Was sagt man einer Frau, die ihren Partner verloren hat? Wie begegnet man einer Mutter, deren Sohn Selbstmord beging? Wie tröstet man eine Tochter, deren Vater gestorben ist? Solche Fragen stellen sich nicht nur jene, die in der Hospizarbeit tätig sind und für die Trauerbegleitung alltäglich ist. Fast jeder kommt - irgendwann und irgendwie einmal - mit Menschen zusammen, die trauern. Doch wie geht man mit ihnen um? Wie kann man sie begleiten? Kann man überhaupt helfen? Man kann, meint Theologin und Psychotherapeutin Hilde Rothmund aus ihren Erfahrungen als Trauerbegleiterin in der Hospizarbeit. Denn es gibt viele Möglichkeiten, Trauernden beizustehen und Perspektiven aufzuzeigen.
Trotz allem allein gelassen
Wer um einen Angehörigen trauert, bekommt vieles zu hören: "Du musst nach vorne schauen. Lass Vergangenes ruhen. Mach kleine Schritte. Denk an Dich.

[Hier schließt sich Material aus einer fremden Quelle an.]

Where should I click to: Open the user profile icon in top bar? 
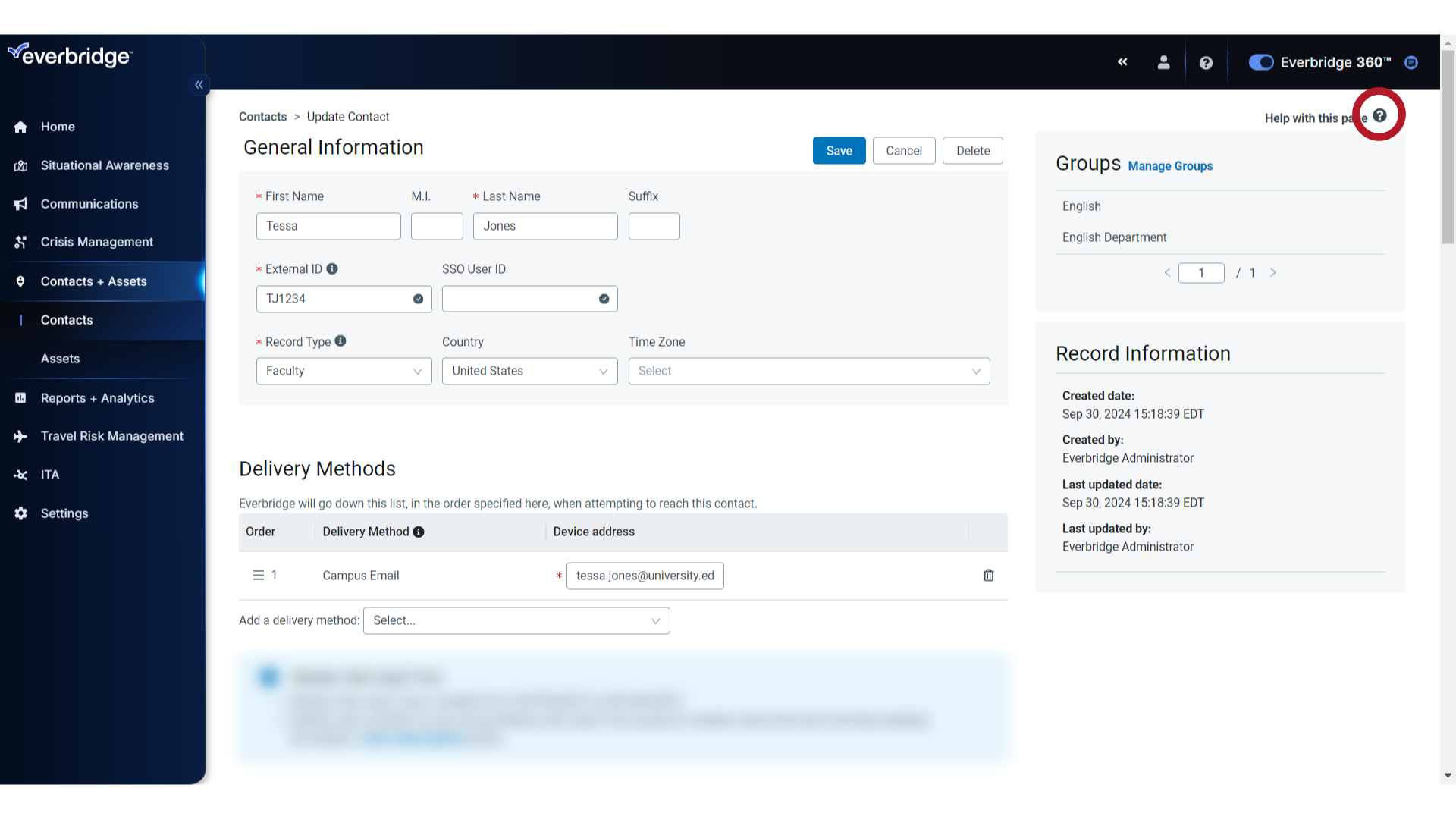[1164, 62]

Du hast nur dieses eine Leben".
Und doch fühlt man sich trotz solcher gut gemeinten Ratschläge allein gelassen. Denn wer kann schon nachvollziehen, wie es bei einem Menschen ausschaut, der jemanden verloren hat, der ihm sehr nahestand? Wer kann verstehen, wenn der Schmerz das Herz zerreißt, die Trauer die Kehle zuschnürt? Wenn sich Eltern fragen, warum ihr Kind vor ihnen gehen musste? Wenn man von jetzt auf nachher überfallen wird von der Erkenntnis: Nie wieder wirst Du den anderen sehen, nie wieder hörst Du Dein Kind lachen. Es ist unwiderruflich, aus, vorbei.

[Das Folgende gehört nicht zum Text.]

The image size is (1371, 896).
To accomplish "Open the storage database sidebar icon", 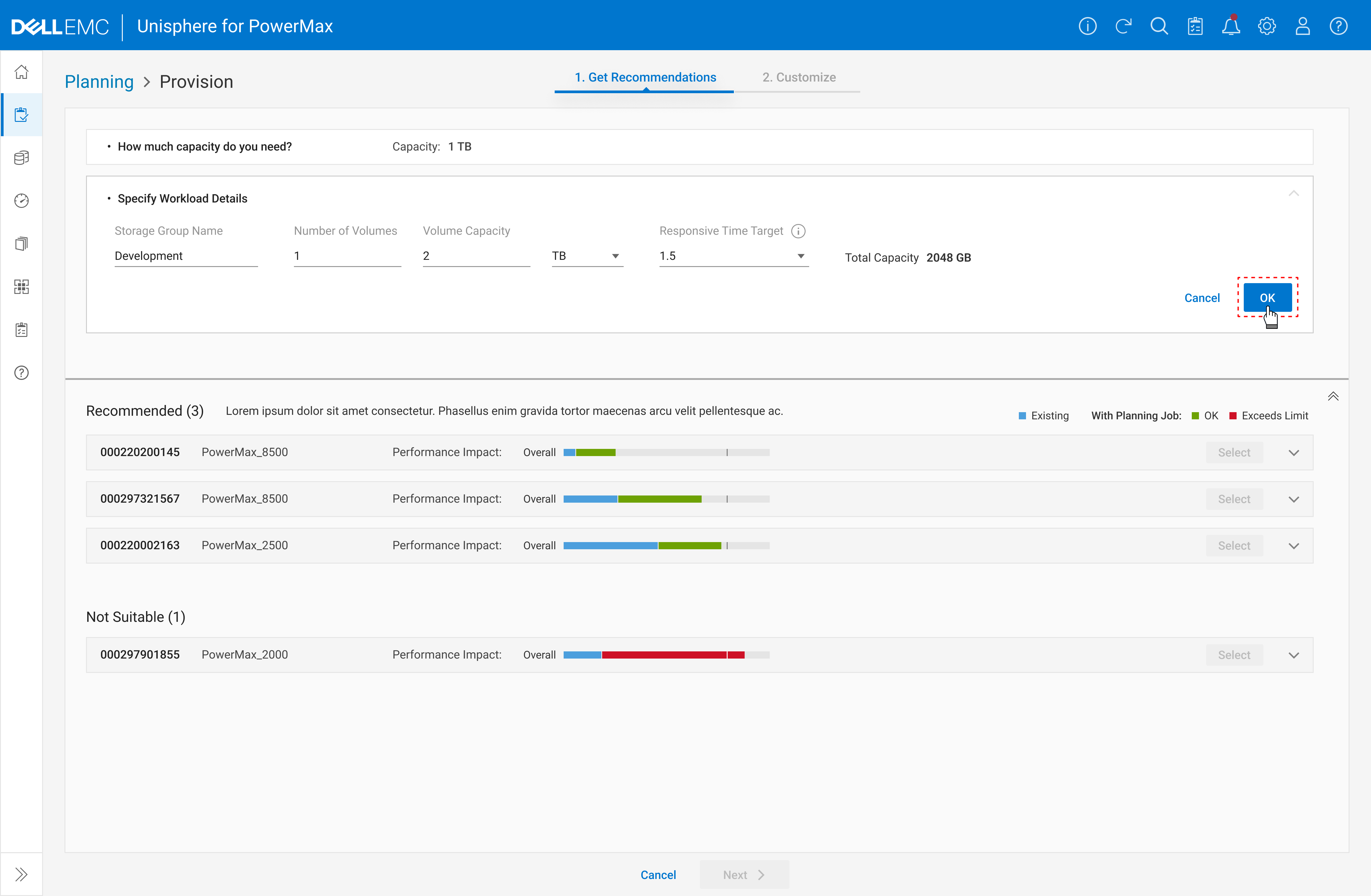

Trauer meldet sich jederzeit wieder - auch nach Jahren. Sie überfällt einen wellenartig. Oder wie Hilde Rothmund Hospizbegleitern bei einem Vortrag in Kempten vermittelt: Trauer erfasst den ganzen Menschen, macht die Seele krank, hat Auswirkungen auf den Körper. Denn "Trauer ist ein Weg durch ein Labyrinth". Der beginnt mit dem Schock über den Tod, mit der Beisetzung als "unwiderruflichen Abschied" und führt durch ein "Schleusensystem der Trauer".

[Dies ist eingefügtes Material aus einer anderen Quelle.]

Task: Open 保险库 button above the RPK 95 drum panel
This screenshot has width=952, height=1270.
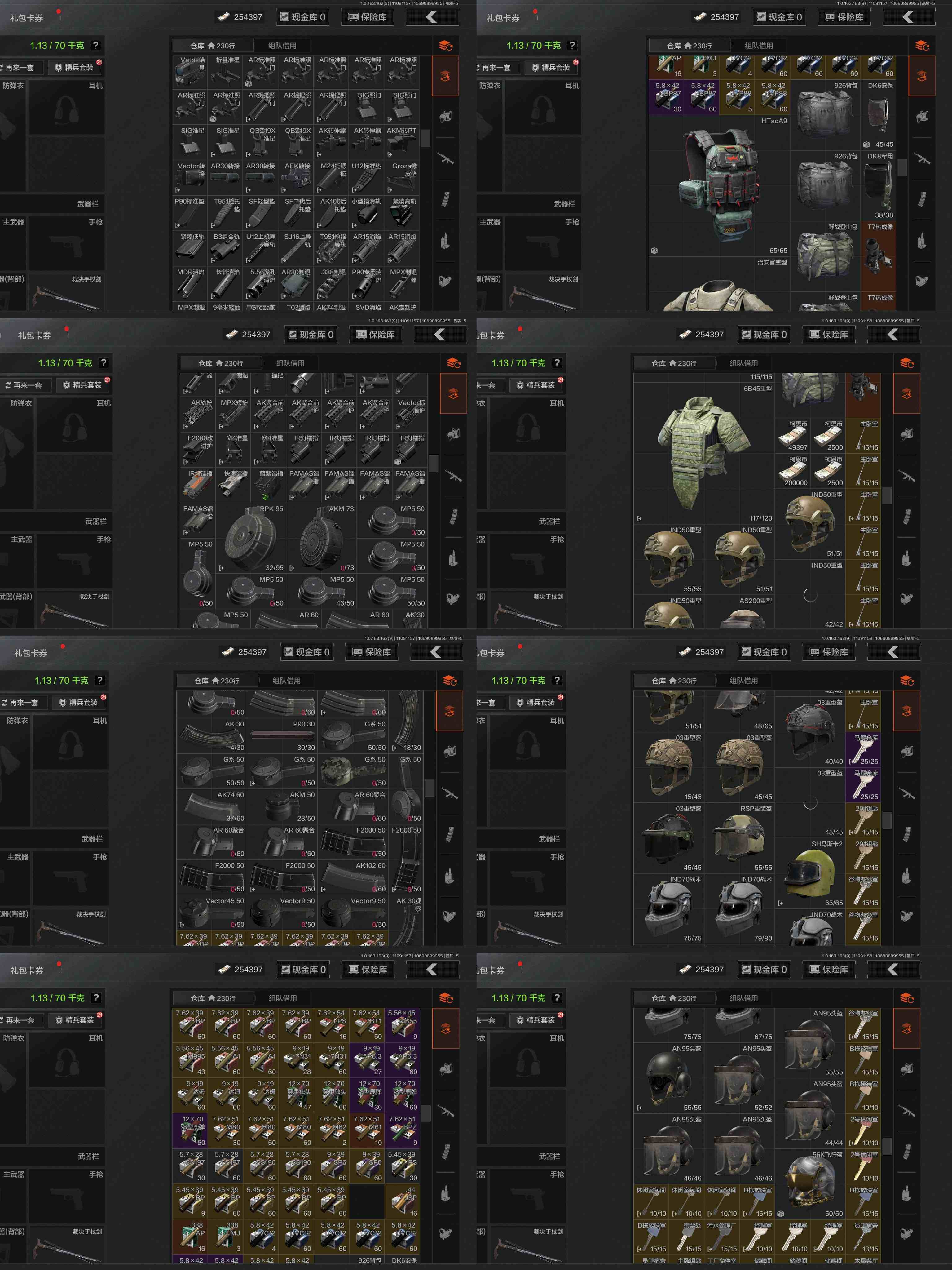Action: [x=376, y=334]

Dabei durchlaufe jeder seine Trauer in unterschiedlichen Rhythmen, hätten Forschungen ergeben. Auf vier Arten, zitiert die Theologin eine Studie, habe man Trauer erfasst: Emotional mit Tränen, Wut, Friedhofsbesuchen, Altar zu Hause. Praktisch mit Zimmer aufräumen, Kleider weggeben. Intellektuell mit der ständigen Frage nach dem Sinn des Todes und verdrängend mit dem Ignorieren des Todes auch nach der Beerdigung.
Wo können Trauerbegleiter dann ansetzen? "Egal wo", sagt Rothmund, denn zur Trauerbegleitung gehören alle diese Bereiche. Und je weniger ein Trauernder anerkannt werde, umso länger bleibe er in einer dieser Trauerphasen.
Fragen, was tut gut?
Aber wie sieht konkrete Hilfe aus? Einfach da sein, die Hand halten, keine Ratschläge, höchstens Vorschläge machen, fragen, was gut tun könnte, meint Hilde Rothmund. Die Theologin hält auch das Unausgesprochene, das Spirituelle für bedeutend in der Trauerbegleitung. Zum Beispiel bei den immer wieder kehrenden Fragen: Wo ist er? Warum musste er gehen? Und natürlich werden Menschen, die Trauernde begleiten, mit der Frage konfrontiert: "Wo ist Gott, warum lässt er das zu?" Darauf freilich, so Hilde Rothmund, muss sogar ein professioneller Hospizbegleiter keine Antwort parat haben. Weil es für Trauernde beim Tod eines geliebten Menschen oft keine Antwort gibt.